The idea of summer is also suggested in the work of Angelina Gualdoni, albeit in a completely different way. Her three large, untitled abstract paintings (made with acrylic and dye on canvas) utilize lurid oranges, blazing ochres, and soot grays to create patchy compositions that suggest the intense heat generated from both natural and industrial phenomena. Nearby, more photos by Mann function like a blast of AC to Gualdoni’s inferno, each featuring an abstracted white form on a blanched lavender ground.
The exhibition is rounded out with a trio of spartan yet elegiac sculptures by Theaster Gates, in which common household objects are encased in blocks of pale cement, along with a trio of scrappy mixed-media paintings by recent SAIC grad Antonia Gurkovska. These works are united by an emphasis on process and materiality, and while both are compelling, they seem to belong in a different show entirely. Summer would have been more successful had the season itself served as an overtly unifying theme for the entire exhibition.

EXERCISE DIRECTIONS: In the exhibition review, what materials did Angelina Gualdoni use for her three untitled abstract paintings?

COLLECTED MATERIAL:
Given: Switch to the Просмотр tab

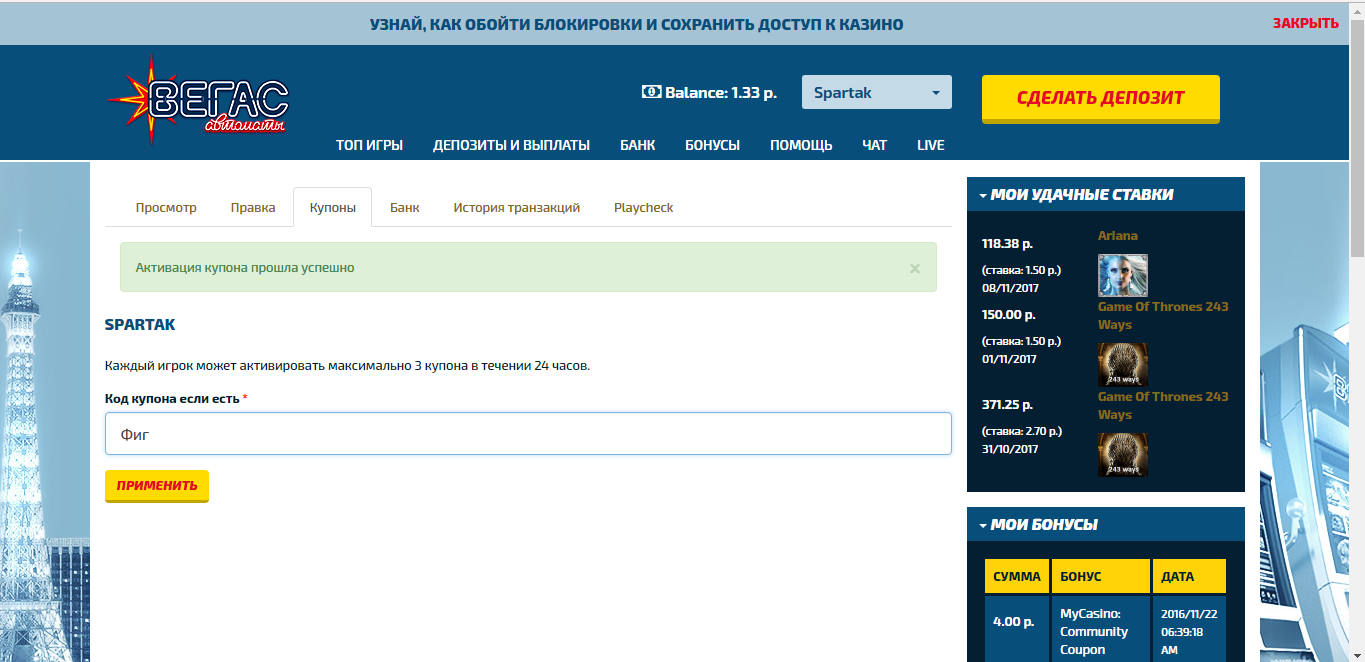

WRITTEN ANSWER: Acrylic and dye on canvas.